Getting enough folic acid is one of the best things a woman can do for her children — even before they are conceived. Folic acid dramatically reduces the risk of giving birth to a baby with a neural tube birth defect.
Neural tube defects develop in the fetal nervous system, affecting the brain and spine. Spina bifida and anencephaly are both neural tube defects. These are grave conditions which can be severely disabling or deadly to the baby.
What is Folic Acid?
Also called folate, folic acid is vitamin B9. The value of this vitamin has been known for many years, but only in this decade have we confirmed just how crucial it is to the growth and development of a healthy baby.
Studies show you can cut your baby?s risk of neural tube defects in half if you consume enough folate. However, you need an adequate supply even before you conceive. Folic acid is most critical prior to conception and during the first six weeks of pregnancy.
Now there is evidence that folate may also be important late in pregnancy, to help prevent premature birth and low-birth-weight babies. A 1996 study found that women who consumed less than 240 micrograms (mcg.) of folic acid daily during their third trimester were at much greater risk of having pre-term or low-weight babies.
How Much Folate is Enough?
All women are advised to consume at least 400 mcg. of folic acid throughout their reproductive years. During pregnancy, the requirement doubles to 800 mcg.
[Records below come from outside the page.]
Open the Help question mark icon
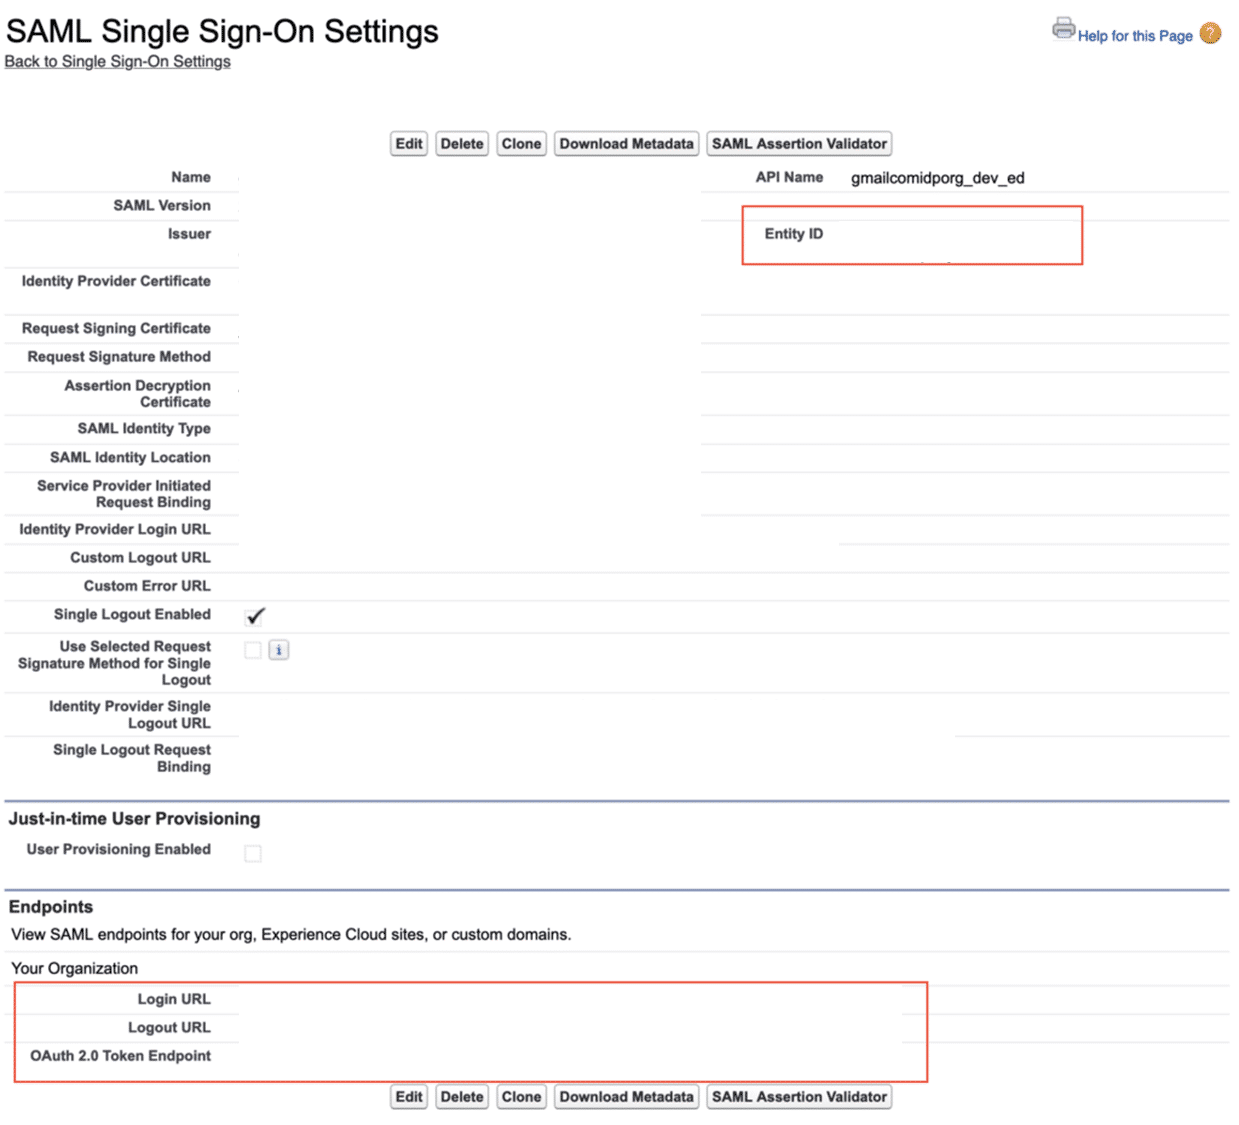1239x1125 pixels. click(x=1209, y=33)
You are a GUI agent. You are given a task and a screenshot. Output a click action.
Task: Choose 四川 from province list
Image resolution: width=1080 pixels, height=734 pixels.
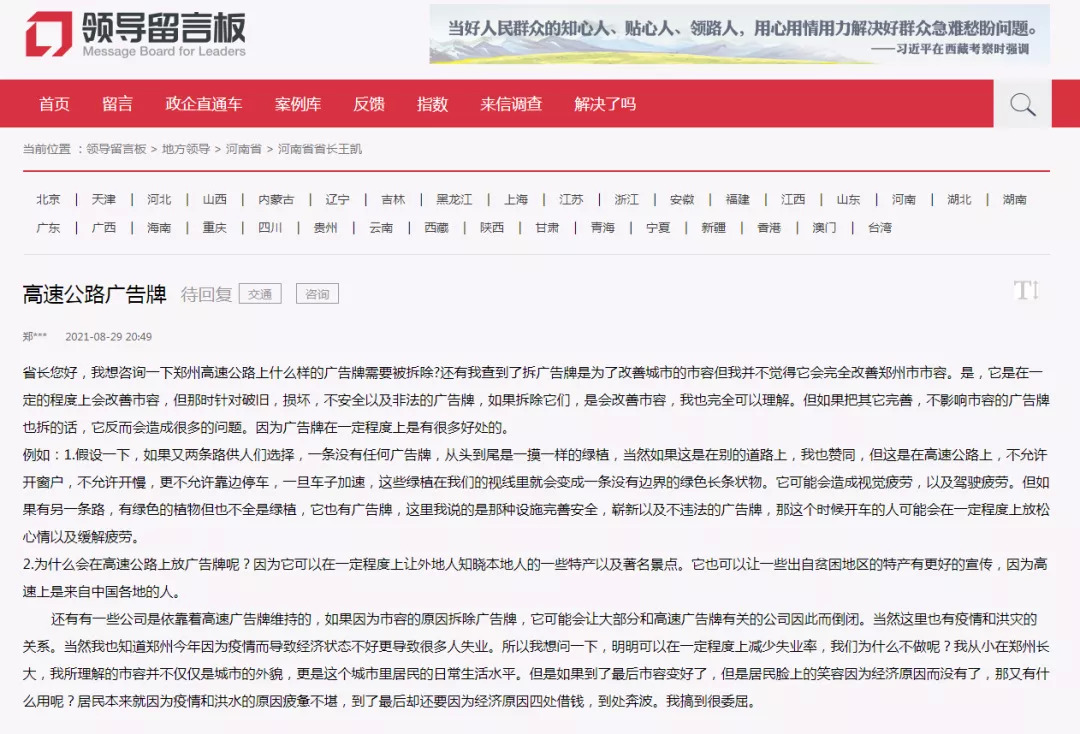(270, 227)
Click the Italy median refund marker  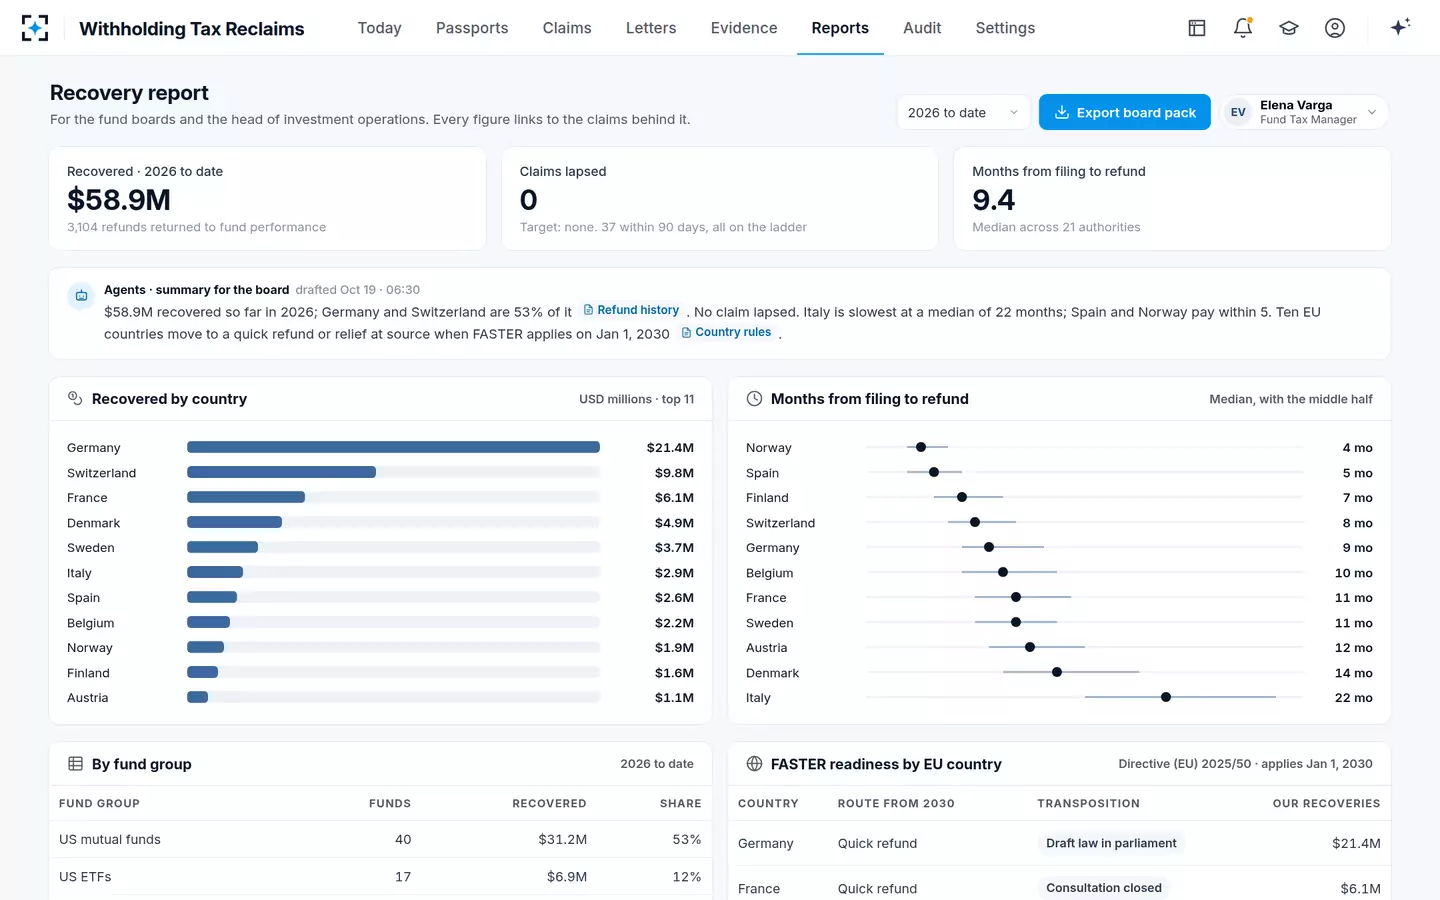tap(1166, 697)
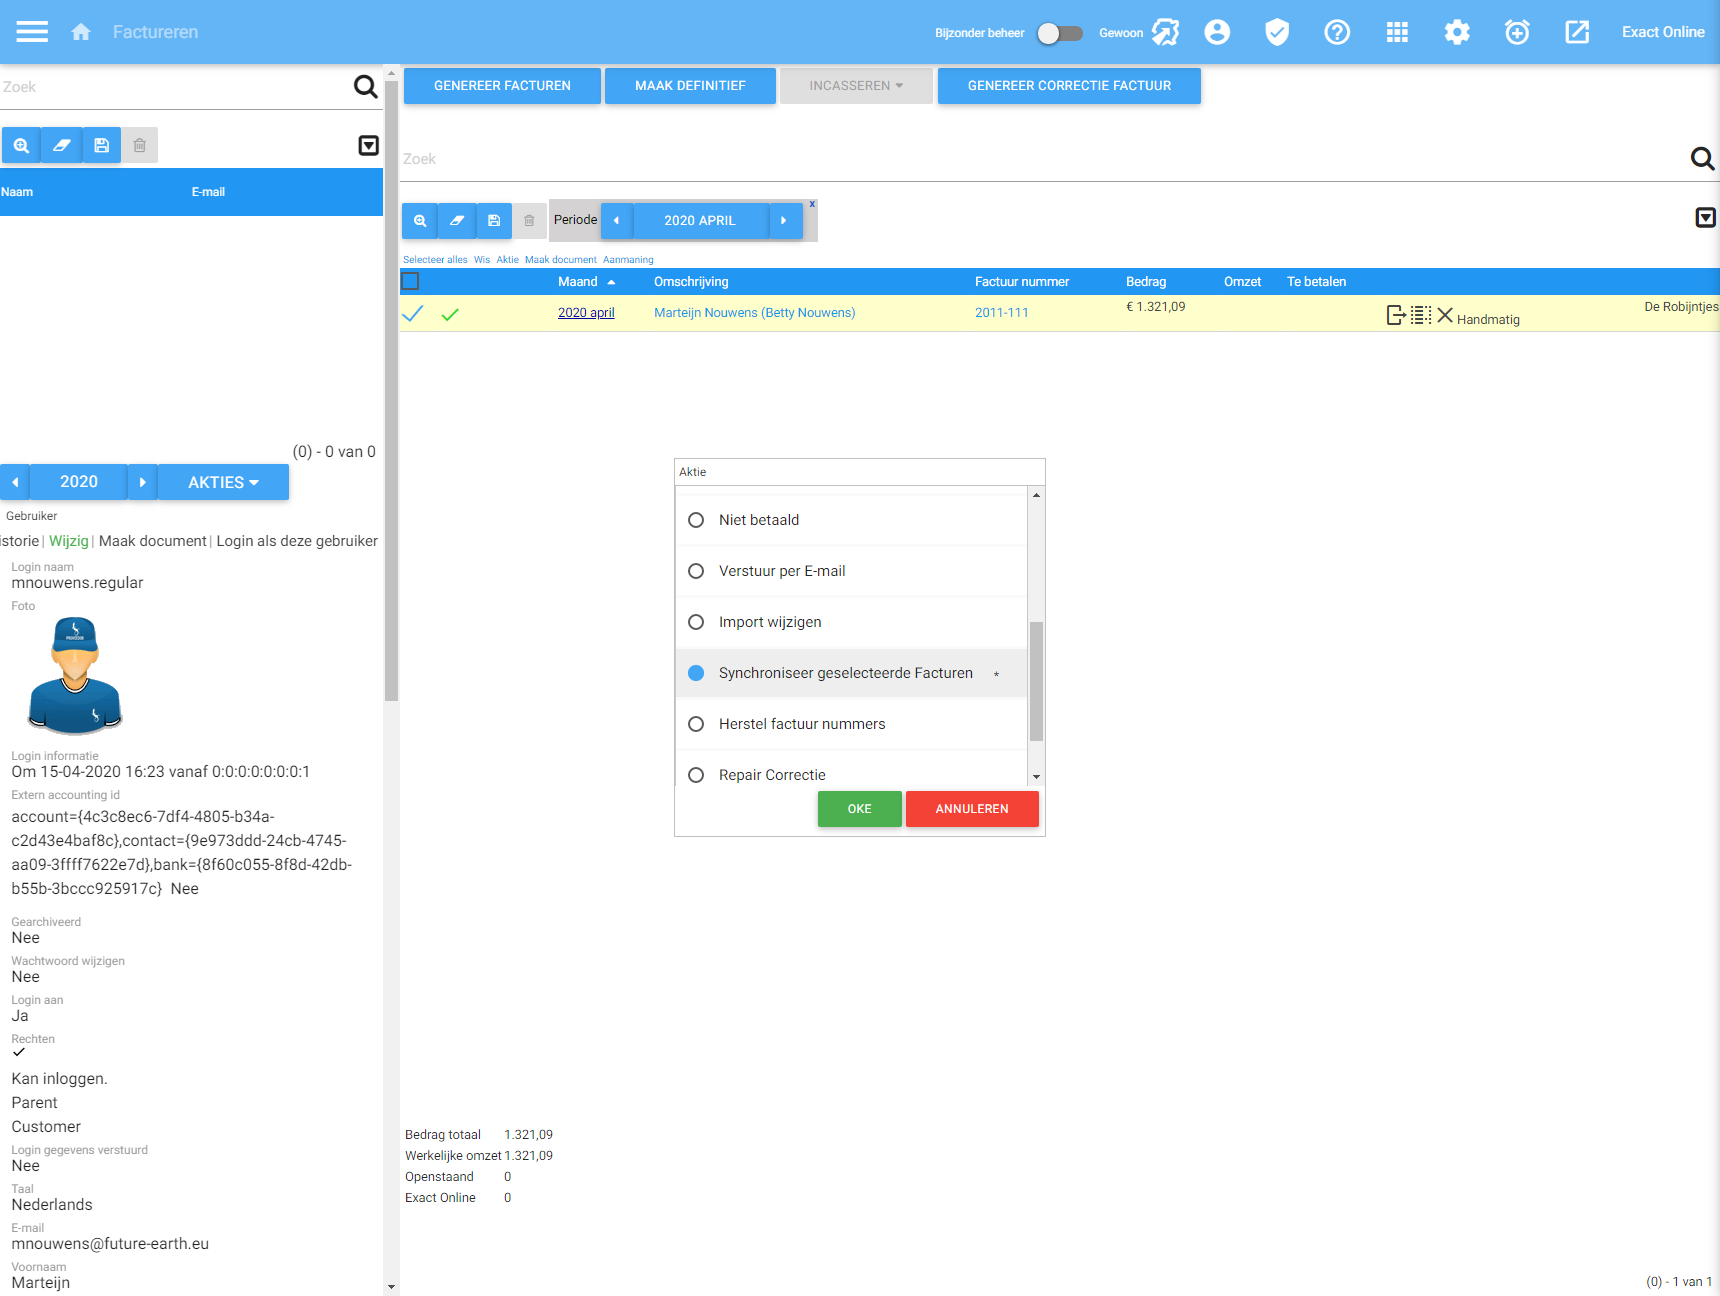Open the apps grid icon
Screen dimensions: 1720x1296
[1397, 32]
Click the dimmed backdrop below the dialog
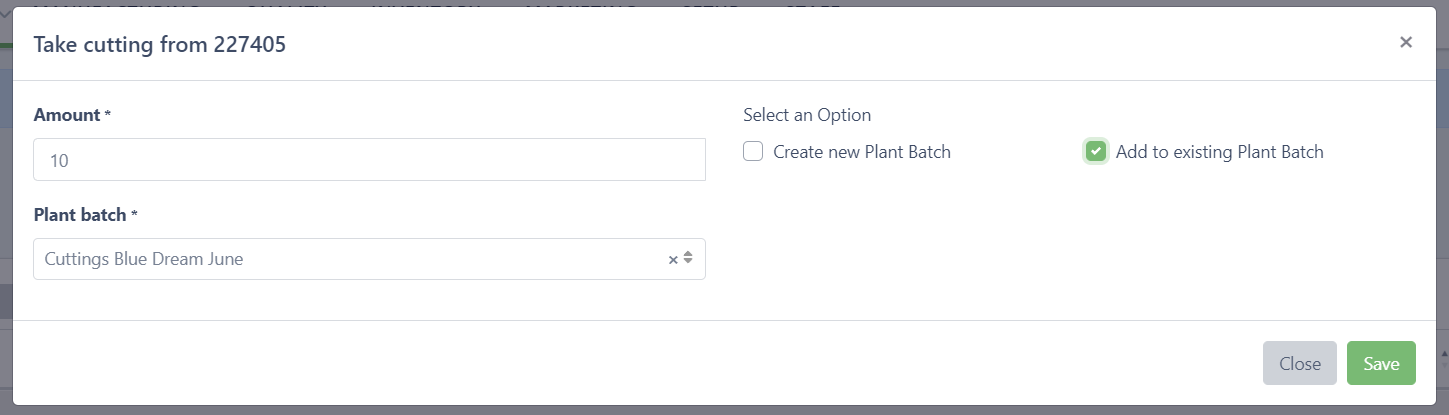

Folic acid is present in many foods, such as leafy greens and certain other green vegetables, citrus fruits, dried beans and peas, whole grains and organ meats. The government now requires that folate be added to enriched grain and cereal products, such as breakfast cereals, white bread and pasta.
Given the typical American diet, you may want to take a supplement, too. Ask your doctor or pharmacist to recommend a brand or read the label. By law, products that claim to reduce risk of neural tube defects must contain at least 10 percent of the 400 mcg. daily value of folate.
Do not take more than 1,000 mcg., which equals one milligram.
But if you take a supplement, don?t skip the veggies. Foods rich in folate are foods that make up a varied, healthy diet. They are likely to contain many other nutrients — some of which we have yet to discover — that are important to the health of you and your baby.